More on that later, but first....
I babysat my 7 month old niece, Jolie, last night after Jeremiah's fundraiser. I wanted to give her parents (my brother) some relaxing time without her for a change. It was her first time being with a babysitter ever. It made sense to me to do it last night bc we would already be seeing them for Jeremiah's fundraiser and then it would be night time and she'd go to bed eventually, right? And then we'd have the morning to play and they were supposed to pick her up before I had to work on Sunday. Easy Peasy.
Well.
We took her home in our car and Jillian read to her the entire way. No problem. Then I took her out of my car and she looked around for her parents. Didn't see them of course, bc they were gone (it was 7:30pm) and not returning until 2:30pm the next day! But she started to scream. Not cry. Scream. and there was nothing that me, or Jeremiah, or my friends Julie and Heather could think of to calm her down.
Between the four of us, we managed to get the cars unpacked and put my kids to bed while someone tried to calm Jolie.
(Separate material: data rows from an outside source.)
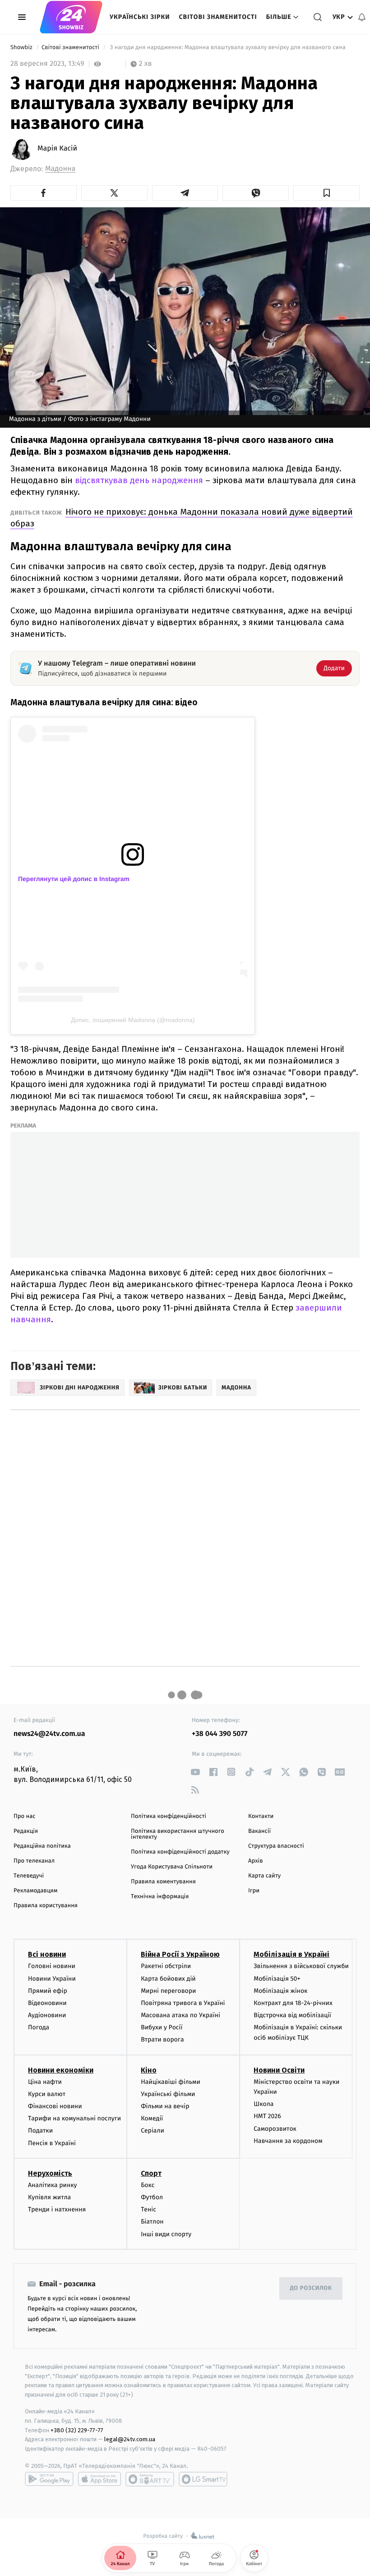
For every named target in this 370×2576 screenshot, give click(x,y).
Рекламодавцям (35, 1891)
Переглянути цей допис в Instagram (74, 878)
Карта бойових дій (168, 1978)
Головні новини (51, 1966)
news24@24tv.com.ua (49, 1734)
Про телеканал (34, 1861)
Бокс (147, 2185)
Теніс (148, 2209)
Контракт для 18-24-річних (293, 2003)
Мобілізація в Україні (291, 1954)
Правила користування (46, 1906)
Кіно (149, 2070)
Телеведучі (29, 1876)
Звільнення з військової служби (301, 1966)
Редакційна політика (42, 1846)
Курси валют (46, 2094)
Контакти (260, 1816)
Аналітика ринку (52, 2185)
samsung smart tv (203, 2479)
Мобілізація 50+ (277, 1978)
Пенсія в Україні (52, 2143)
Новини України (52, 1978)
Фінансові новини (55, 2106)
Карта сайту (264, 1876)
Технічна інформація (160, 1897)
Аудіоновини (47, 2015)
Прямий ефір (47, 1991)
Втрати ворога (162, 2039)
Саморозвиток (275, 2129)
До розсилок (311, 2288)
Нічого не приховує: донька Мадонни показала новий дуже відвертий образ (181, 518)
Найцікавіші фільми (170, 2082)
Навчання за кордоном (288, 2141)
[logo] (71, 17)
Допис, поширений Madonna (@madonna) (133, 1019)
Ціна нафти (45, 2082)
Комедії (152, 2118)
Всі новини (47, 1954)
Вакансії (259, 1831)
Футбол (152, 2197)
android (49, 2479)
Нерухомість (50, 2173)
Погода (38, 2027)
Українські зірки (140, 17)
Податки (40, 2130)
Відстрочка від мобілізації (292, 2015)
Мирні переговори (168, 1991)
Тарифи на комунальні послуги (74, 2118)
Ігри (253, 1891)
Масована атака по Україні (180, 2015)
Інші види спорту (166, 2234)
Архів (255, 1861)
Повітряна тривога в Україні (183, 2003)
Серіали (152, 2130)
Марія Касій (57, 148)
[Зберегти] (326, 193)
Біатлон (152, 2221)
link (195, 1772)
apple (99, 2479)
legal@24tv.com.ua (129, 2439)
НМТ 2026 (267, 2116)
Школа (263, 2104)
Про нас (25, 1816)
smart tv (149, 2479)
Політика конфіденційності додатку (180, 1852)
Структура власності (276, 1846)
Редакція (26, 1831)
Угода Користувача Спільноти (172, 1867)
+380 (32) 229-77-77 (77, 2430)
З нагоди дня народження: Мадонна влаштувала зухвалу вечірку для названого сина (227, 47)
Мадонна (60, 168)
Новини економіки (60, 2070)
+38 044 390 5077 (219, 1734)
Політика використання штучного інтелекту (177, 1834)
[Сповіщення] (362, 17)
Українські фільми (168, 2094)
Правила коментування (163, 1882)
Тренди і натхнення (57, 2209)
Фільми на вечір (165, 2106)
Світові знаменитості (218, 17)
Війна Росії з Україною (180, 1954)
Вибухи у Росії (161, 2027)
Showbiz (22, 47)
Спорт (151, 2173)
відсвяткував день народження (139, 480)
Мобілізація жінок (280, 1991)
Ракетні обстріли (166, 1966)
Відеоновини (47, 2003)
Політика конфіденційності (168, 1816)
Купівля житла (49, 2197)
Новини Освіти (279, 2070)
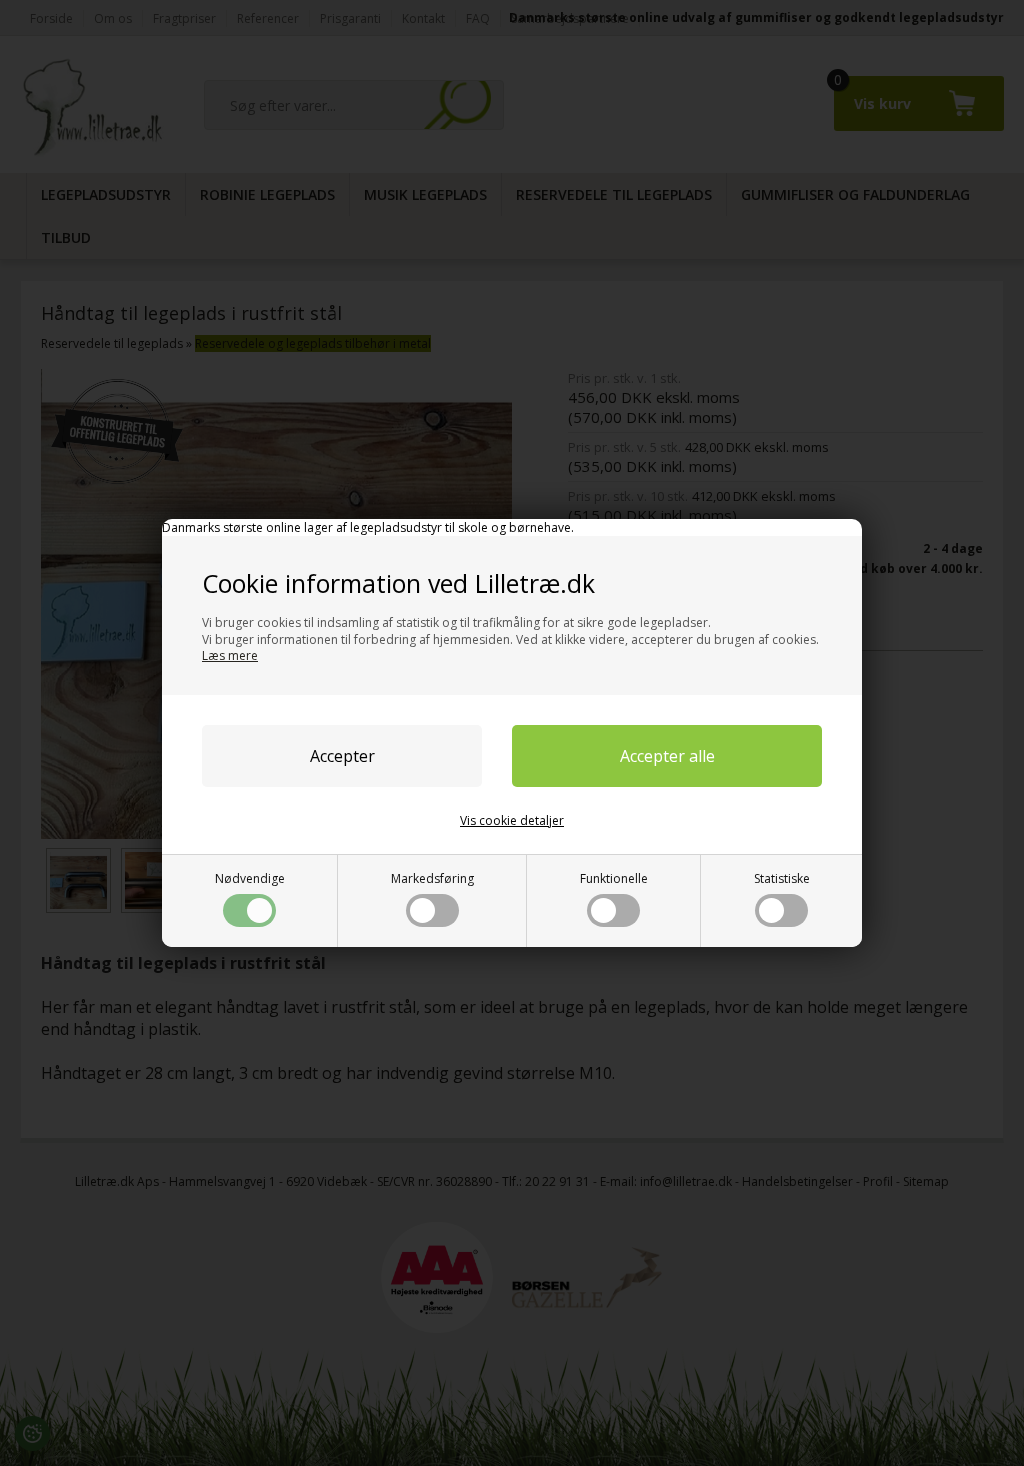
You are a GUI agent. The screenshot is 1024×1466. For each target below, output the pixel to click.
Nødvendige (250, 878)
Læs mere (230, 655)
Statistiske (782, 878)
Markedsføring (432, 878)
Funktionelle (614, 878)
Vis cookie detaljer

But she still cried. And screamed. And twisted. And there was nothing that gum medicine or tylenol or burping or feeding or dancing or bouncing or rocking could do.
She cried herself to sleep around 9:30pm and then woke up again around 11:30pm, screaming. At 12:30 when I couldn't get her back to sleep and the screaming woke Jillian (who ended up throwing up all over the floor for some reason and had to be babied back to bed), I gave in and called Jolie's parents to come get her.
They were just driving home from a concert that they had gone to for their night out. So at least they got that part. They were up by Frederick and then made crazy wrong turns to finally get to my house at 2am. Jolie stopped crying and was all smiles and happiness and joyfully kicking her feet to see her parents. Dang that separation anxiety. I usually don't get to experience it bc I'm the one away from the crying baby, you know?
At first, I thought I'd enjoy having a baby around again. I forgot that having your own baby is very different (and while they're young, a lot easier...) than babysitting. Babysitting a baby sucks bc nothing but mama will do!
So then I was miserable and wishing I hadn't volunteered to do this and I should have known better and I was so tired after the day of the fundraiser. I had late night panics about having another kid. Because sometimes it's like this, even with your own kid. Some nights are just awful. Do I really want to do this again?
But then seeing Jolie as a happy baby again and seeing the power of parents, I know that our family is not done. We really should have another kid. And we'll find a way to do it bc that's what we do. We do things that are hard. And we get through it.
The joys of babysitting apparently don't change, even when you become a mom yourself.